Final Salute

 

It was a chance meeting between a Tampa VA Medical Center employee and a funeral director that led to a program that now honors deceased Veterans who have no one else to honor them as they transition to their final resting place.

Final Salute: The Last Mile provides a motorcycle escort to the Florida National Cemetery for Veterans who pass at Tampa and Bay Pines VA Medical Centers and who have no family to claim their remains.

David Allen, a Tampa VA biomedical information systems specialist and member of the Combat Veterans Motorcycle Association, was looking for a little fresh air when he stepped out onto the hospital loading dock earlier this year. When he saw a hearse parked there with a flag-draped coffin clearly visible inside, his curiosity got the better of him.

“I was thinking this has got to be somebody important, so instead of going where I was going to go, I climbed down and went to talk to who I thought was the driver.” That person turned out to be the owner of Veterans Funeral Care. “We got to talking and he said, No, this is an unclaimed Vet, and that struck a chord with me. He explained that the Veteran had passed away and either had no family who would claim him or no family to claim him.”

The Final Journey

Allen found out that Veterans pass away without family to claim them several times a year at both Tampa and Bay Pines VA. When that happens, the hospital contracts Veterans Funeral Care to transport the Veteran’s remains to Florida National Cemetery in Bushnell, Florida, more than 45 miles away, for a direct internment with no military honors. Those honors normally have to be requested by the family.

Allen, an Army Desert Shield/Desert Storm Veteran, has ridden with the Combat Veterans Motorcycle Association (CVMA) for several years. He felt they could do something to honor these Veterans. So he spoke with the association’s executive board and the funeral home officials.

“We were fortunate enough to be able to sit down with both directors, and they absolutely loved the idea,” Allen said. “It was, why didn’t we know this was happening?

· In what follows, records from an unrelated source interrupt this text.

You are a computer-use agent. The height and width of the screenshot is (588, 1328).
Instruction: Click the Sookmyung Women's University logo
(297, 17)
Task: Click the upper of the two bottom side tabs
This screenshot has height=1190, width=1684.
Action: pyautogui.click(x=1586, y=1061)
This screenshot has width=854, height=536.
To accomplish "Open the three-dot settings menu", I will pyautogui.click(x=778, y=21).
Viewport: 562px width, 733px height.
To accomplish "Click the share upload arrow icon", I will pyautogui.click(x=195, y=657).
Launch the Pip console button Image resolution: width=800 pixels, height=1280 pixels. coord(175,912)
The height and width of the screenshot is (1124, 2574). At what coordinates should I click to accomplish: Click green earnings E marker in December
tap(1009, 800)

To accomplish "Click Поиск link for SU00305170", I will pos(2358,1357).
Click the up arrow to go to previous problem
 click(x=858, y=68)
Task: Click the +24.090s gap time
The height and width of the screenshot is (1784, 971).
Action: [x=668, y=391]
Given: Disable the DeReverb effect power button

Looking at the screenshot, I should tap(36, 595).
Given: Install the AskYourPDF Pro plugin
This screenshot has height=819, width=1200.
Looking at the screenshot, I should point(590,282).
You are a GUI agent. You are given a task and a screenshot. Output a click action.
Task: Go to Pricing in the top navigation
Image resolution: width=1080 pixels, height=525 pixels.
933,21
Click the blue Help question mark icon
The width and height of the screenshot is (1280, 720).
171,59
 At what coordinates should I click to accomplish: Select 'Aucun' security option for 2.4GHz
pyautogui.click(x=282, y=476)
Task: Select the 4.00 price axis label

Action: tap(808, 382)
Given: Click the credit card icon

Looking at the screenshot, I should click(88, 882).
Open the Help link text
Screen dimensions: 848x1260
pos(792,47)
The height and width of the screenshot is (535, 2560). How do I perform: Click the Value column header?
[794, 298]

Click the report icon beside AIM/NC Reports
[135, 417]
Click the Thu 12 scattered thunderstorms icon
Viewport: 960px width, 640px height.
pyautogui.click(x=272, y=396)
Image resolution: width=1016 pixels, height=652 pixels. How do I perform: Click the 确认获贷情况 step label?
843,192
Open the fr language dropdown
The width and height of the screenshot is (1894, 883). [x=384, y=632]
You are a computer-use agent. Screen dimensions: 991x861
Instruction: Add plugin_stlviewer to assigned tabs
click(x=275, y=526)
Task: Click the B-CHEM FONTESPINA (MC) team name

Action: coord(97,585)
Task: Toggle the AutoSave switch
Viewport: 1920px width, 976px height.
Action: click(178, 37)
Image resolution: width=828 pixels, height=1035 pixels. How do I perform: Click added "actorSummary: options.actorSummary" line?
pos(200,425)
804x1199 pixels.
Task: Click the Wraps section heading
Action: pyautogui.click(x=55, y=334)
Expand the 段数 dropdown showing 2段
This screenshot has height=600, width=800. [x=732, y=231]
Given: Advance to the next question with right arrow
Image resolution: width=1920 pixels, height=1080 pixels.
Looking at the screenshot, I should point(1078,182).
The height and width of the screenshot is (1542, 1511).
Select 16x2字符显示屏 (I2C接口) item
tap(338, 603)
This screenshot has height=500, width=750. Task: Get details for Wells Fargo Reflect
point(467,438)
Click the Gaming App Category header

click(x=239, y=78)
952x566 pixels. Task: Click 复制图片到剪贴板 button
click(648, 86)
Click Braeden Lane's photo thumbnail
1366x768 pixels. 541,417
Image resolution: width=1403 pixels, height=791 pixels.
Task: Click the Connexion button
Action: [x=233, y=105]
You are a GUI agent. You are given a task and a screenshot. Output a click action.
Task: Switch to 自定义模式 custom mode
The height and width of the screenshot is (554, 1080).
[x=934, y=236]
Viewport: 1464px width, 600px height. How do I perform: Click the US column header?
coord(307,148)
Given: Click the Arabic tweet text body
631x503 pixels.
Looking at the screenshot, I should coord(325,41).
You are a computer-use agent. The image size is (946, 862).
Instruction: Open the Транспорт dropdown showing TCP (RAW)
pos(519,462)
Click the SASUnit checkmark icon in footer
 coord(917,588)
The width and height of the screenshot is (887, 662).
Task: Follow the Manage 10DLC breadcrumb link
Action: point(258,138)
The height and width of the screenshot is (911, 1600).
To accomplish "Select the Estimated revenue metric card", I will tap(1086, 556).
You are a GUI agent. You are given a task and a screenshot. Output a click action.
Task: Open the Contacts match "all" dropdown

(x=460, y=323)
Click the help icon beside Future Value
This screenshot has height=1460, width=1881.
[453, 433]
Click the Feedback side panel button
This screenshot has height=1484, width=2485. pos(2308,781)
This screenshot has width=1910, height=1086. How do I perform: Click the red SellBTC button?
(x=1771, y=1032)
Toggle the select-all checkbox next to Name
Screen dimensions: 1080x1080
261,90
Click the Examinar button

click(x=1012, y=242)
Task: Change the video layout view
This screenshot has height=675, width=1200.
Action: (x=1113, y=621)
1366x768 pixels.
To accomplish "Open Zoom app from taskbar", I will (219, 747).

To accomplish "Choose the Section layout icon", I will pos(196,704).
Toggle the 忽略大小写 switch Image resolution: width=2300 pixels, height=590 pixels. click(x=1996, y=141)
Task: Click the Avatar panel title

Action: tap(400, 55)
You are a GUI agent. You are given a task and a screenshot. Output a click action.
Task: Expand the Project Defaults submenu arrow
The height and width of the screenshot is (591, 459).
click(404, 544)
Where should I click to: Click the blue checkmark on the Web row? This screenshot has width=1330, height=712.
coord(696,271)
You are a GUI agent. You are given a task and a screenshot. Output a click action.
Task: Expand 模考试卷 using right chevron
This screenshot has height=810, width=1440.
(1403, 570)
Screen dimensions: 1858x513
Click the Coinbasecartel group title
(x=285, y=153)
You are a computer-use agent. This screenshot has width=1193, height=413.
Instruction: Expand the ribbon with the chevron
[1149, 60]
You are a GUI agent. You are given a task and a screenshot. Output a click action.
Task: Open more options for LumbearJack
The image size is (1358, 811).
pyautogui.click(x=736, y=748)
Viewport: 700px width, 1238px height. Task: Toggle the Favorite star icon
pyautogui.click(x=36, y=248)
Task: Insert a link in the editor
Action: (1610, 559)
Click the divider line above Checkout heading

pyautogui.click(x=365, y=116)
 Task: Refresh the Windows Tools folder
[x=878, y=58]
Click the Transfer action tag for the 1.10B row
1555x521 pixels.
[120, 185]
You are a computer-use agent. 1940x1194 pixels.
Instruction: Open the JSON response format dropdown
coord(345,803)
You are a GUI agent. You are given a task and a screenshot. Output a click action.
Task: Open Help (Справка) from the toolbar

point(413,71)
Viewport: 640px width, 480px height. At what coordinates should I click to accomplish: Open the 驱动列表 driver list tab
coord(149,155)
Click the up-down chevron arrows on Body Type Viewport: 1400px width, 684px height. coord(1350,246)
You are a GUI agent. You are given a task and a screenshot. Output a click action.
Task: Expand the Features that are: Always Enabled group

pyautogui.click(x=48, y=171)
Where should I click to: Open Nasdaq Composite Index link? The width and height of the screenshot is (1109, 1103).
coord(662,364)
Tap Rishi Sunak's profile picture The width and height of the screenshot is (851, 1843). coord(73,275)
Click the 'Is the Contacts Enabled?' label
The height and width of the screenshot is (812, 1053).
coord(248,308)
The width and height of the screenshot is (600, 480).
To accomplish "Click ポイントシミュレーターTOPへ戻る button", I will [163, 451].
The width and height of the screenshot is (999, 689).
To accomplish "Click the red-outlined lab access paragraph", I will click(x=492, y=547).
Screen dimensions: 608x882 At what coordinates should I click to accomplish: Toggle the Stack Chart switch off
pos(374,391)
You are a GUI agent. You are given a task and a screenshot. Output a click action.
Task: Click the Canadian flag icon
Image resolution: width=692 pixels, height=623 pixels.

It really boils down to nobody knew.”

Official policies are now in place at both Tampa and Bay Pines VA recognizing Final Salute: The Last Mile as an official partnership between the hospitals and the CVMA. The first escort at Tampa took place in February 2019, and there have been eight more escort missions at Tampa and four at Bay Pines since then.

Now, whenever a Veteran passes away at the hospital with no family to claim the remains, either Allen or the Veteran Experience officer is notified. Allen starts the coordination process with his fellow CVMA members, decedent affairs and the funeral home. The funeral home now requests military honors for each Veteran as well.

Bigger rollout?

The program has been such a success that Allen recently received a challenge coin from Dr. Richard A. Stone, VHA’s executive in charge, thanking him for creating the program.

While both Tampa and Bay Pines VA signed on for The Final Salute: The Last Mile, Allen is now working with the Miami VA Medical Center to implement a similar program. There has been talk of possibly rolling it out nationally as well.

“I would love to hear that there would never be a Veteran who passed away at a VA where they did not get an escort, that didn’t have somebody to go and take them and be with them in that final moment,” Allen said. “Even if there’s not a CVMA, there’s a VFW Riders or American Legion Riders.”

The mission doesn’t end at the cemetery for the CVMA, either. The organization adds the name of each Veteran escorted to their rolls and toasts them at each membership meeting.

For Allen, the emotions involved in escorting these Veterans is worth the effort.

“There’s a sense of pride from saying, Hey, we stepped up and claimed this guy, we claimed him as a brother,” Allen said. “We did the right thing so that he didn’t go alone.”